## Selected excerpt
#####

Covid-19 update: our rehoming centres aren’t open for public browsing, but we’re still rehoming and taking in dogs, with measures in place to keep staff and adopters safe. Find out more about how national Covid-19 restrictions are affecting our rehoming procedures and other activity.

Dog given to shocked woman as 'buy one get one free' spends first Christmas in new home

A dog that was given away ‘for free’ to a shocked woman purchasing a puppy is getting ready to spend Christmas in her new home at the heart of her loving family.

Nina, formerly named Ivy by the centre, was just four weeks old when she was handed over to Dogs Trust West London. The people who handed Nina in had been given her ‘for free’ when they went to pick up their 12-week-old puppy from online sellers. Realising immediately that poor Ivy was too young to be away from her mother, they brought her straight to the Harefield based rehoming centre.

Richard Moore, Rehoming Centre Manager at Dogs Trust West London said:

"It was heart breaking to see Nina when she first arrived. She was very weak and obviously far too young to have been taken away from her mother. When she arrived, Nina was rushed straight to the vets for a check-up and having been given the all-clear was taken in by one of our amazing foster carers, who gave her all the care she needed.

#####

## The data

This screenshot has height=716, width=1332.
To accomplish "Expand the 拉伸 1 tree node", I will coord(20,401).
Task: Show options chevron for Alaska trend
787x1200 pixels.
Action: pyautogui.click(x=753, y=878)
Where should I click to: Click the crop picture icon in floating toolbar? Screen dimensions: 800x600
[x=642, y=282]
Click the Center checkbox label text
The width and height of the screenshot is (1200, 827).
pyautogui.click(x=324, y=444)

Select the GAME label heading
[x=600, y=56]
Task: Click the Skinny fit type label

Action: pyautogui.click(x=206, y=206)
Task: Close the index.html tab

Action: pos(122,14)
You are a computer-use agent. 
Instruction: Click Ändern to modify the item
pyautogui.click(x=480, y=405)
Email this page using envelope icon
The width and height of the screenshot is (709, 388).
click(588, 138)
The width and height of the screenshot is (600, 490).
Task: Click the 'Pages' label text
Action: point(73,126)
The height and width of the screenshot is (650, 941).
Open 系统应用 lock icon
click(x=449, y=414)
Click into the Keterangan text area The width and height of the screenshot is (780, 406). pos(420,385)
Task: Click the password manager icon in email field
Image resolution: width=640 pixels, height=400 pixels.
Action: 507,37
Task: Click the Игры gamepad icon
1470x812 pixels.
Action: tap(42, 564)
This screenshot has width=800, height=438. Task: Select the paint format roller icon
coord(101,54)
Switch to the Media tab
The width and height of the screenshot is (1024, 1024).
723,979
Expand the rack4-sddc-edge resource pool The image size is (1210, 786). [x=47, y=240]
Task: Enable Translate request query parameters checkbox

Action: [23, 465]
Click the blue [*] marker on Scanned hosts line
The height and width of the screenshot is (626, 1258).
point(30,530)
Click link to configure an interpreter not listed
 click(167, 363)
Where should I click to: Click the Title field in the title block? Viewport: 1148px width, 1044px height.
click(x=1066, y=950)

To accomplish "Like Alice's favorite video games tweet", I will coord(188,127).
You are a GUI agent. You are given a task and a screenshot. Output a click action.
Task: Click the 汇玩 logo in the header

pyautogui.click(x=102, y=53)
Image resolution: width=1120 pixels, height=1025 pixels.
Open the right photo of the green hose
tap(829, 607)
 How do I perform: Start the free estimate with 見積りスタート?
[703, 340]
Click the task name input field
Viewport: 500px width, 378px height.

#####

## Exercise requirements
1. Answer these questions using the news story about Nina the dog:
(a) How old was Nina when she was handed over to Dogs Trust West London?
(b) What is Richard Moore's job title?
(c) Where was Nina taken as soon as she arrived at the centre?
2. According to the news story about Nina the dog, why did the people who had been given Nina bring her straight to the rehoming centre? Answer in one to three sentences.
3. Pick up the news story about Nina the dog right after its final sentence and continue it.

## Expected responses
1.
(a) Four weeks old.
(b) Rehoming Centre Manager at Dogs Trust West London.
(c) Straight to the vets for a check-up.

2. They realized at once that she was too young to be away from her mother. She was only four weeks old.

3.
"We believe we have really changed the tale for Nina, as the outcome could have been so different had she not been brought to us. With lots of TLC she came on in leaps and bounds which was so lovely to see, and then it was time to find Nina a forever home. That was when Terry and Geoff got in touch, who turned out to be a perfect match."

Terry and Geoff had decided they wanted to welcome a rescue dog into their life, and it was love at first sight when they first met Nina.

Terry Garrett says:

"We didn’t know what to expect when we arrived at Dogs Trust West London to meet Nina for the first time, but what a little corker she was! Nina is gorgeous, full of life and a complete joy to be around, despite her terrible start in life.

"Nina has brought so much love and purpose into our lives in what has been a difficult year. We’ve enjoyed watching Nina encounter so many first experiences, like the stairs, the hairdryer and meeting other dogs, large and small.

"The world can be scary for a puppy and we have had fantastic support from the team at Dogs Trust to help us overcome any hurdles we have had. We are now excited for Nina’s first Christmas, which will be a very special one. We are looking forward to wonderful walks along the river in Richmond and, as Nina has been a very good girl this year, some squeaky presents and a dog friendly Christmas dinner.

"We would definitely recommend adopting a dog. A dog is for life and we thought long and hard about getting one, but the time was right for us and Nina has proved to be the best company ever in this unusual year. We are so happy that Nina has landed on her paws and is going to be spending the first of many Christmases as part of our family."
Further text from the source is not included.